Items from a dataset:
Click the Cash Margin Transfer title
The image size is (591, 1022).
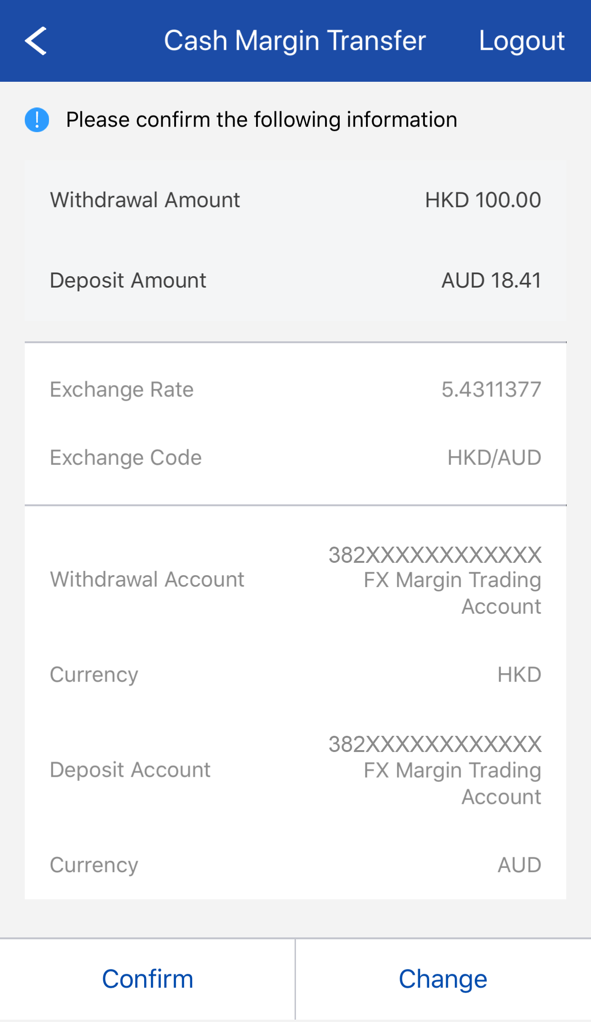295,40
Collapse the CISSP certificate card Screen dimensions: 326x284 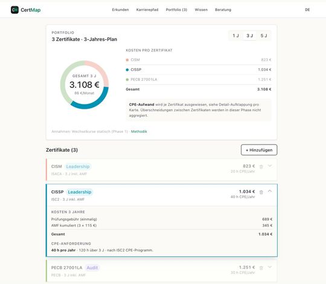[x=270, y=191]
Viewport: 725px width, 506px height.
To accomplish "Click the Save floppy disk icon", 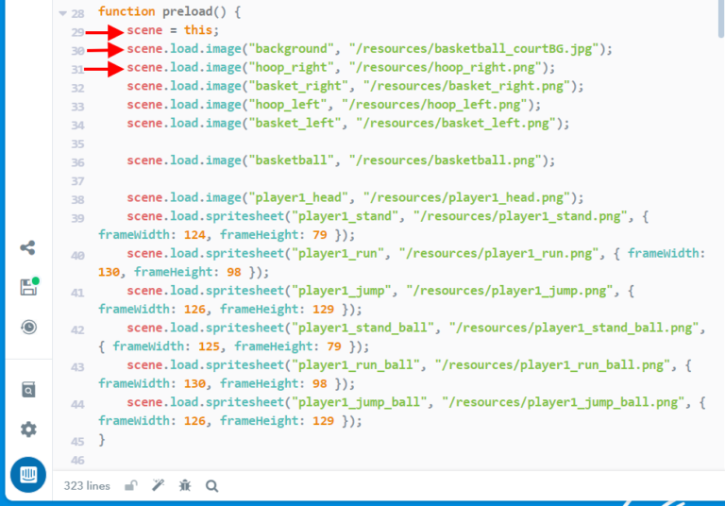I will pos(27,287).
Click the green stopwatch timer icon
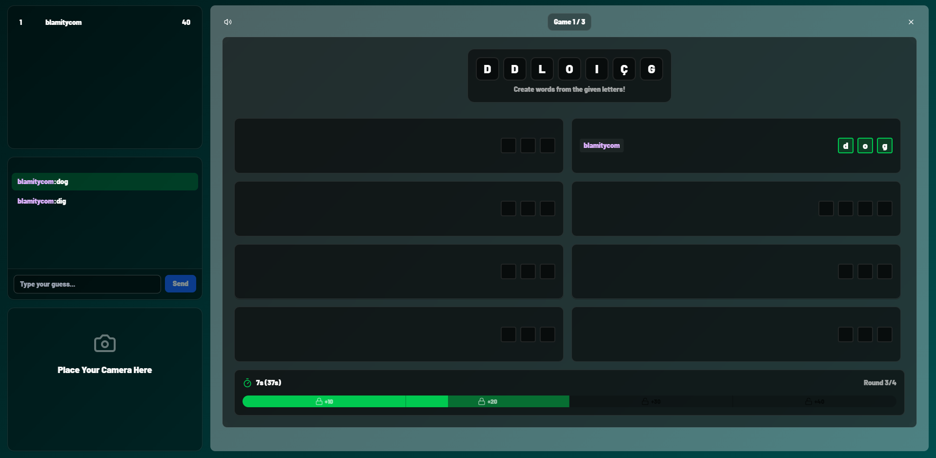This screenshot has height=458, width=936. (247, 383)
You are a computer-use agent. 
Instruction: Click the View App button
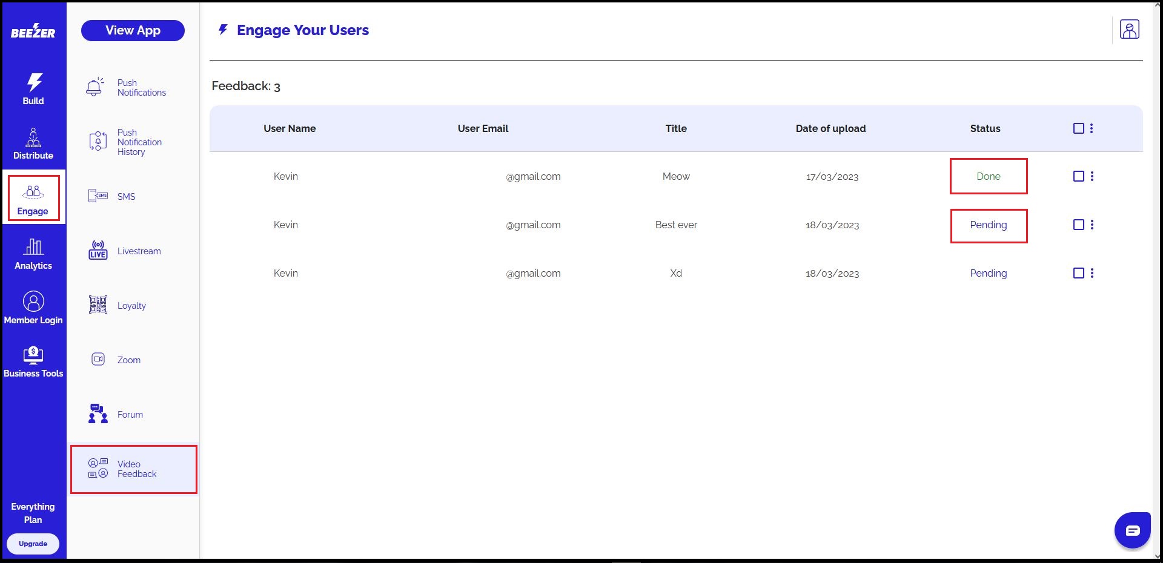[133, 30]
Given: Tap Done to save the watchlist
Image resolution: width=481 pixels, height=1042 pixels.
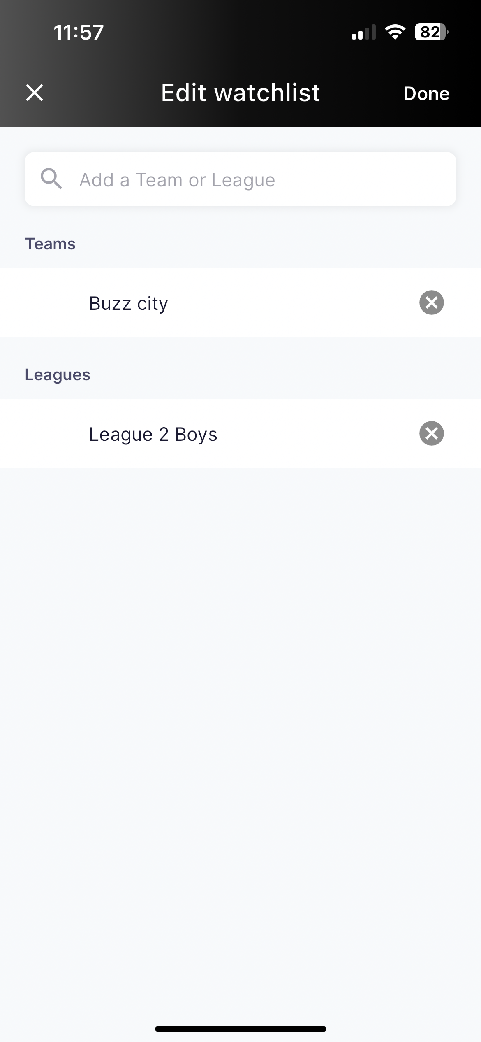Looking at the screenshot, I should pyautogui.click(x=426, y=93).
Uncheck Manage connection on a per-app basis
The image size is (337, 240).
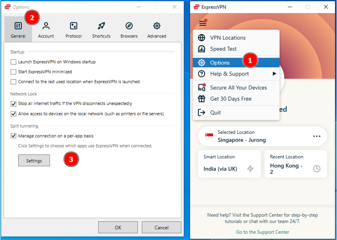[x=14, y=136]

§ **EXERCISE INSTRUCTIONS**
Return verbatim every line from the line containing "You are a computer-use agent." to the last line of the entries above, inclusive, and leave out the pictures.

§ **TASK SOLUTION**
You are a computer-use agent. 
Instruction: Click the View App button
[133, 30]
Given: Tap Done to save the watchlist
Image resolution: width=481 pixels, height=1042 pixels.
Looking at the screenshot, I should pyautogui.click(x=426, y=93).
Uncheck Manage connection on a per-app basis
The image size is (337, 240).
[x=14, y=136]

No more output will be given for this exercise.